== Segment start ==
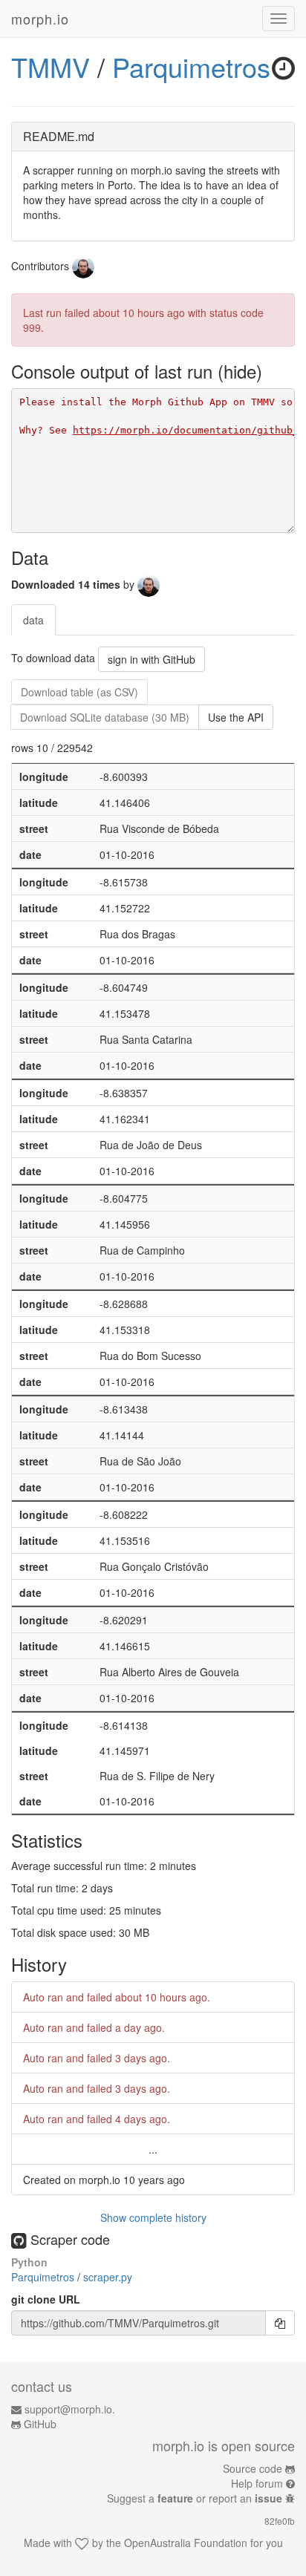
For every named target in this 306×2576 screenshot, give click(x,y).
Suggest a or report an (194, 2498)
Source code (252, 2468)
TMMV (50, 66)
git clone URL (45, 2299)
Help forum (257, 2483)
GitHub (40, 2423)
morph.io (40, 18)
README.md (58, 136)
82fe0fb (279, 2520)
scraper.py (107, 2276)
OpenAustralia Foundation (185, 2542)
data (33, 619)
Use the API (236, 717)
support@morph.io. (70, 2409)
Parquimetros (191, 66)
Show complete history (153, 2217)
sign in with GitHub (151, 659)
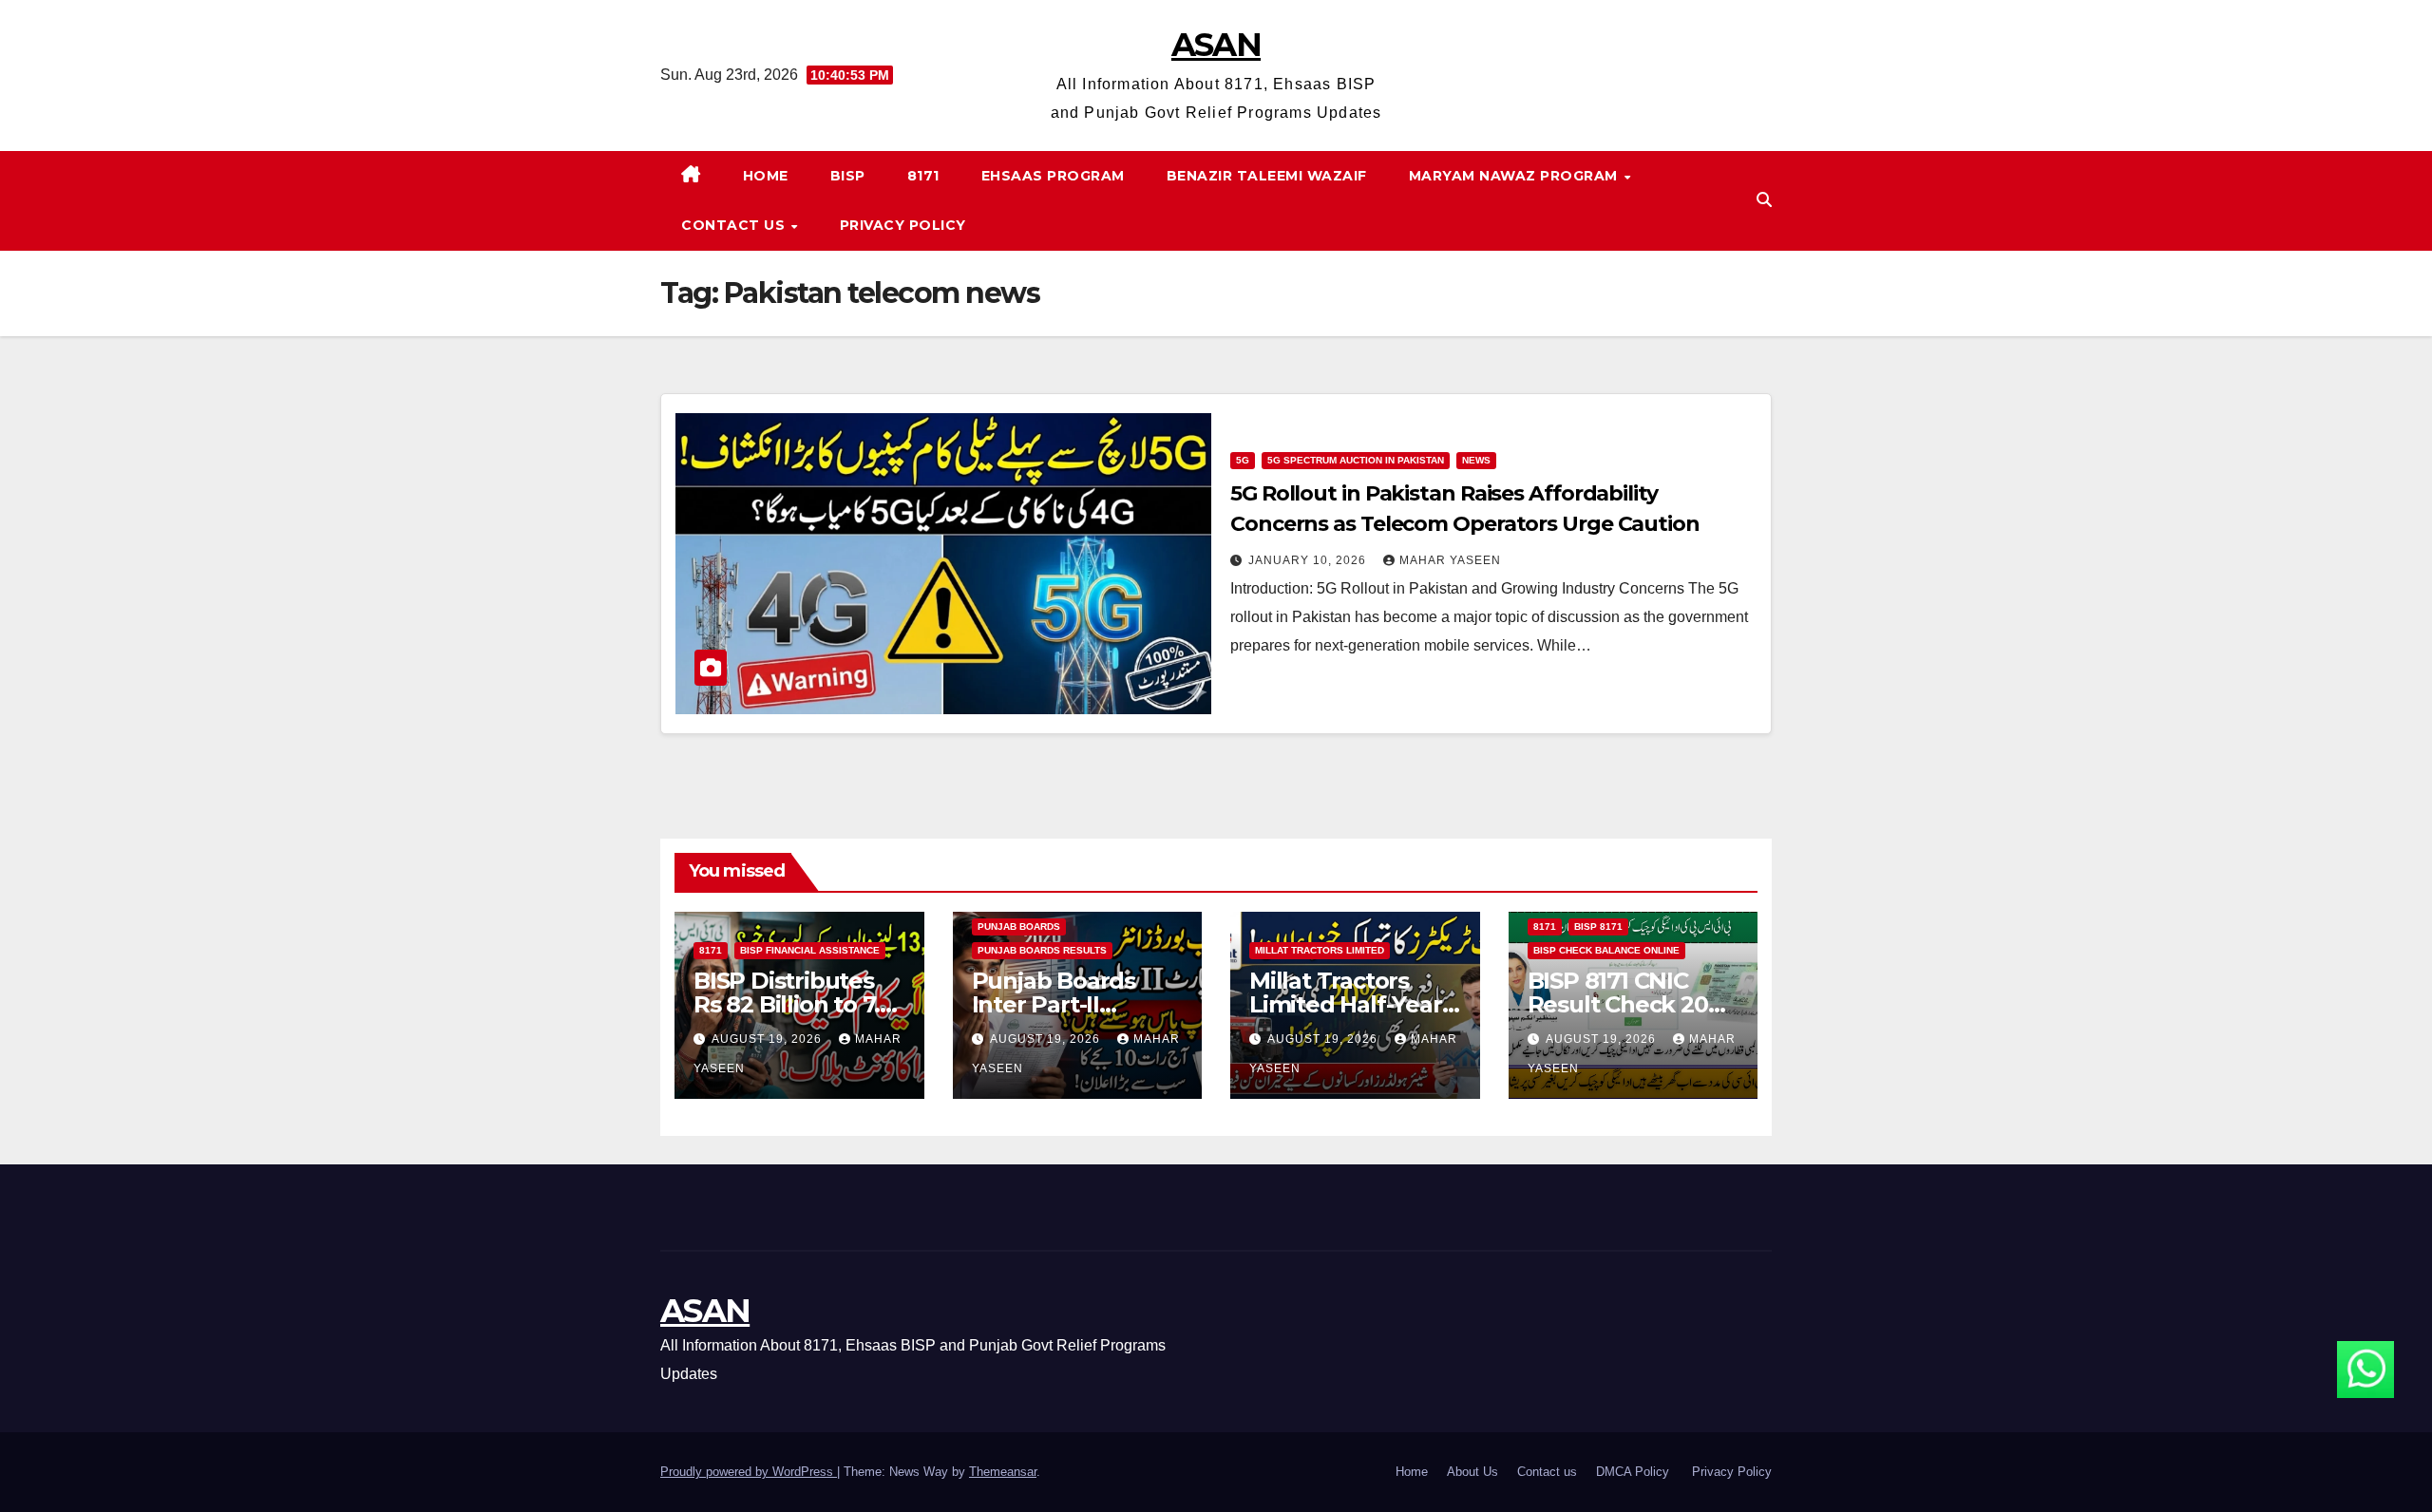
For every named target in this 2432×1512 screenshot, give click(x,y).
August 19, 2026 (769, 1039)
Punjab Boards (1019, 926)
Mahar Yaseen (1450, 560)
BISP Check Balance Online (1606, 950)
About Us (1472, 1472)
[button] (1764, 200)
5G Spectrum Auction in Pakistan (1355, 460)
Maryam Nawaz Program (1516, 175)
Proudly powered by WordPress (748, 1472)
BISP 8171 (1598, 926)
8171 (923, 175)
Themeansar (1002, 1472)
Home (765, 175)
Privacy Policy (903, 225)
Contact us (735, 225)
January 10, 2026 (1309, 560)
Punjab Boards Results (1042, 950)
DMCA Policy (1634, 1472)
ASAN (1216, 45)
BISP (847, 175)
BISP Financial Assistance (810, 950)
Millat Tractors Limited (1319, 950)
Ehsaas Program (1053, 175)
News (1476, 460)
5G (1242, 460)
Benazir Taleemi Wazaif (1267, 175)
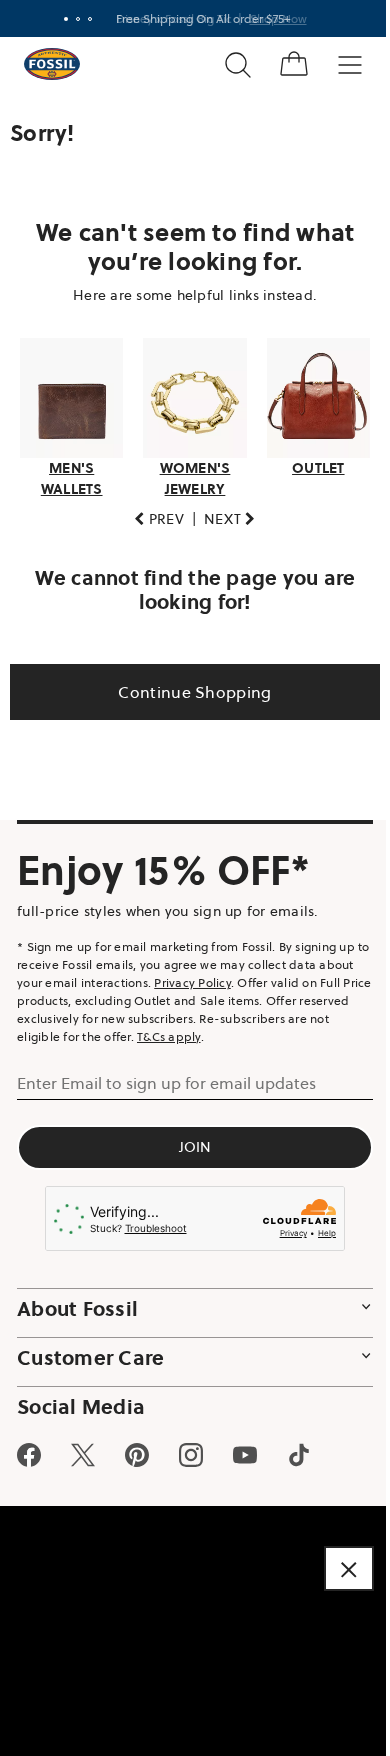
== Segment end ==
*Assignment*
Where in the records does the string "Boards" appear? Copy every line that has it.

*Result*
Punjab Boards (1019, 926)
Punjab Boards Results (1042, 950)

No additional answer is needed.